Boule de Suif

par

Cornudet

Dans la mosaïque que forment les passagers de la diligence, Cornudet est le républicain. Après vingt ans d’empire, la République est redevenue le régime officiel installé en France, depuis le 4 septembre 1870. La Normandie décrite par Maupassant dans Boule de suif montre que le nouveau régime ne dirige pas grand-chose : ce sont les envahisseurs qui font la loi.

Cornudet est un républicain d’opérette : il a profité de la chute de l’Empire pour s’agiter, brasser du vent, entreprendre d’illusoires travaux de défense autour de Rouen, sans la moindre efficacité. Il affirme transporter ses compétences ailleurs ; en fait, il fuit l’envahisseur.

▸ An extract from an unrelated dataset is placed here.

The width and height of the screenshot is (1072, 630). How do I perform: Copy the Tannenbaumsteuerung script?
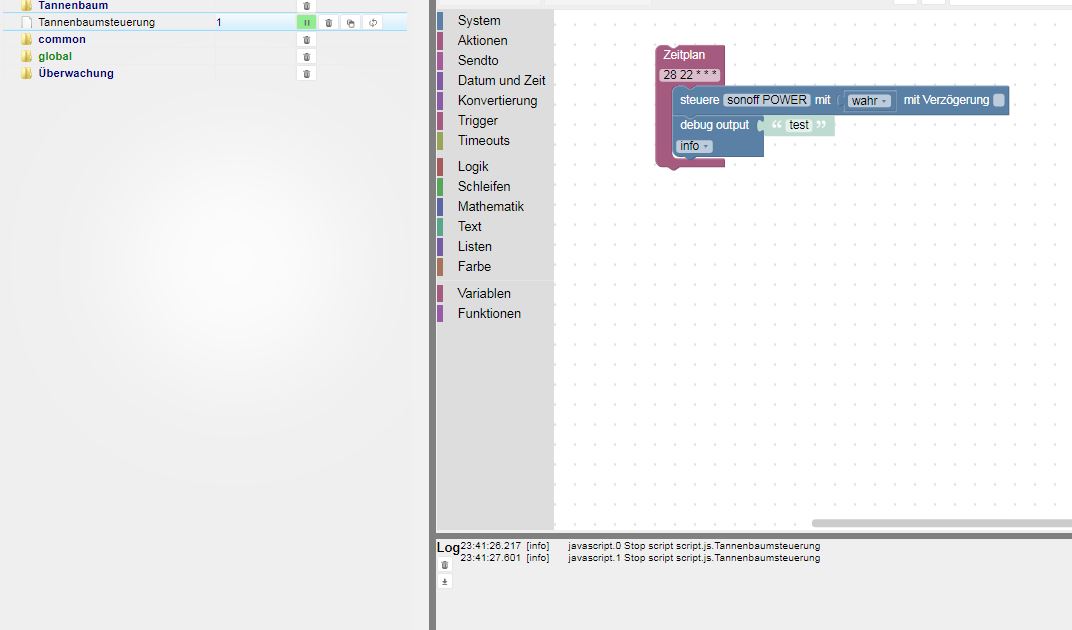(x=350, y=22)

Cependant, il est, pour les bons bourgeois et les religieuses installés dans la diligence, le diable incarné, « le démon, la terreur des gens respectables. Depuis vingt ans, il trempait sa barbe rousse dans les bocks de tous les cafés démocratiques. Il avait mangé avec les frères et amis une assez belle fortune qu’il tenait de son père, ancien confiseur, et il attendait impatiemment la République pour obtenir enfin la place méritée par tant de consommations révolutionnaires. » Maupassant est clair : Cornudet est un paresseux. « Fort bon garçon du reste, inoffensif et serviable », il aime passer « ses longs doigts maigres dans ses longs cheveux gras », et quitte rarement sa pipe : « C’était une superbe pipe en écume admirablement culottée, aussi noire que les dents de son maître ».

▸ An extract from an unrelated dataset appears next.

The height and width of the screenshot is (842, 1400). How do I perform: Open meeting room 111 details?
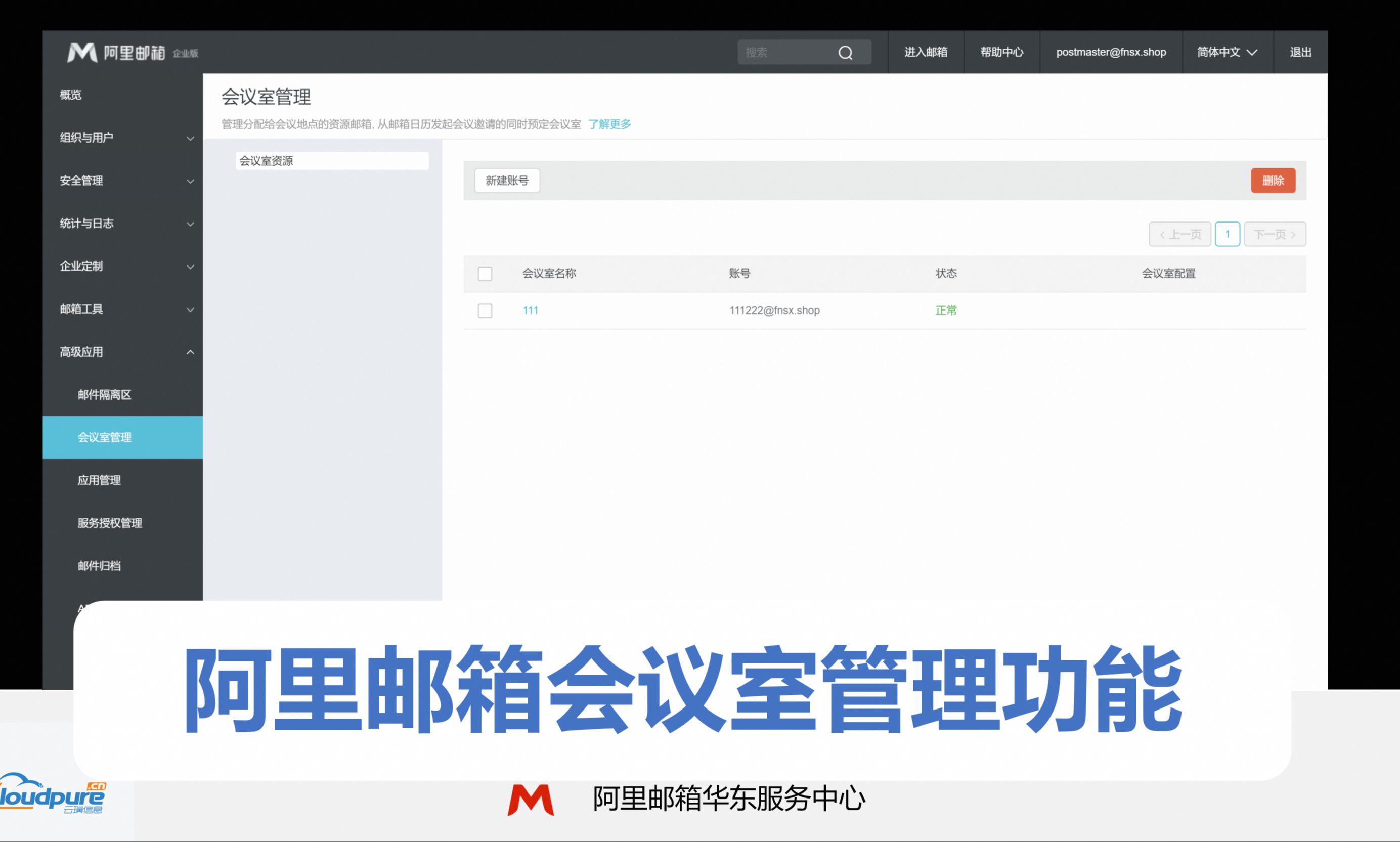[x=530, y=311]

Dès le début du voyage, Cornudet n’a de cesse d’essayer d’obtenir les faveurs de Boule de suif, d’abord dans la diligence, puis à l’auberge ; il échoue à chaque fois. Plus tard, il observe sans y prendre part les opérations de ses compagnons de voyage qui poussent Boule de suif dans les bras de l’officier. Quand l’acte est consommé, lui seul ne prend pas part à la fête : « Je vous dis à tous que vous venez de faire une infamie » – tel est son jugement. Cependant, il ne partage pas plus que les autres ses provisions avec Boule de suif, et il se contente de chantonner La Marseillaise afin d’agacer les autres voyageurs. La bourgeoisie n’a donc pas le monopole de l’ingratitude.

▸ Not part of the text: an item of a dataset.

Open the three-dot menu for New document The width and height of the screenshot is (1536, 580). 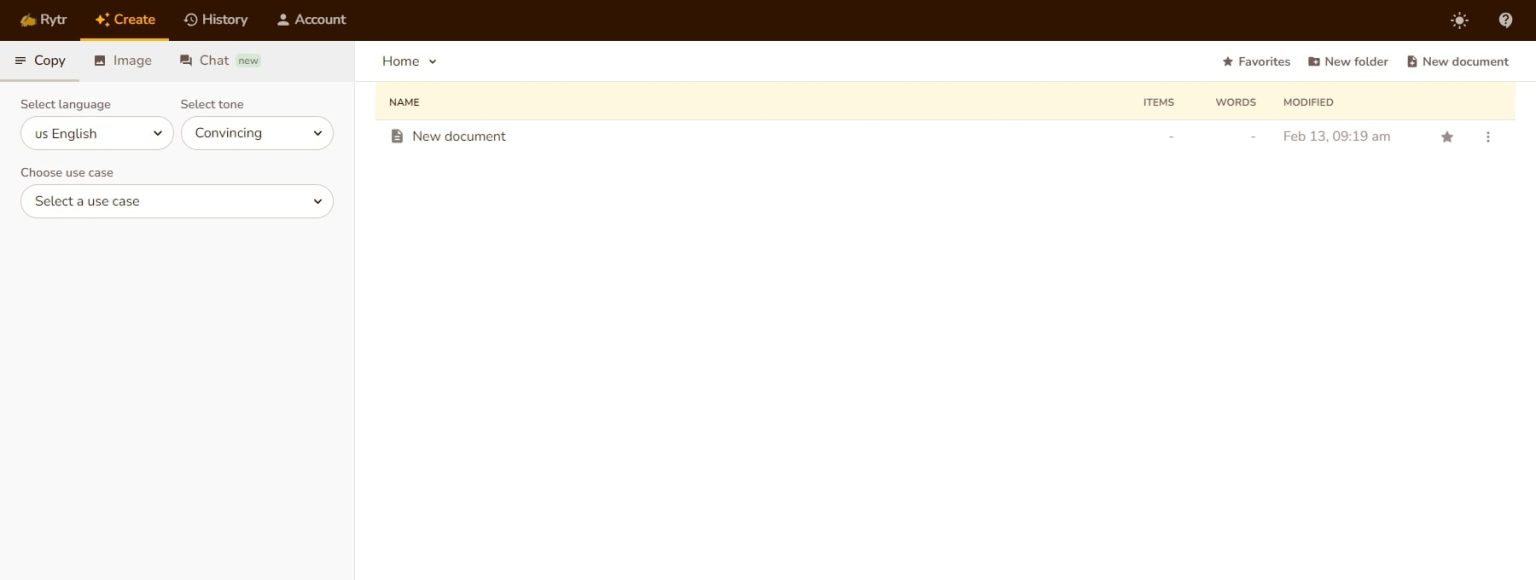pos(1487,137)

Le portrait que Maupassant brosse de Cornudet est plutôt bienveillant, et certaines de ses apparitions sont même comiques. Cependant, l’auteur pèse son personnage avec justice : Cornudet se croit le seul animé par l’amour vrai de la patrie parmi les passagers de la diligence : « car les démocrates à longue barbe ont le monopole du patriotisme comme les hommes en soutane ont celui de la religion. » Les républicains militant dans les cafés et les officiels de la religion sont ici renvoyés dos à dos, avec les bourgeois bien-pensants.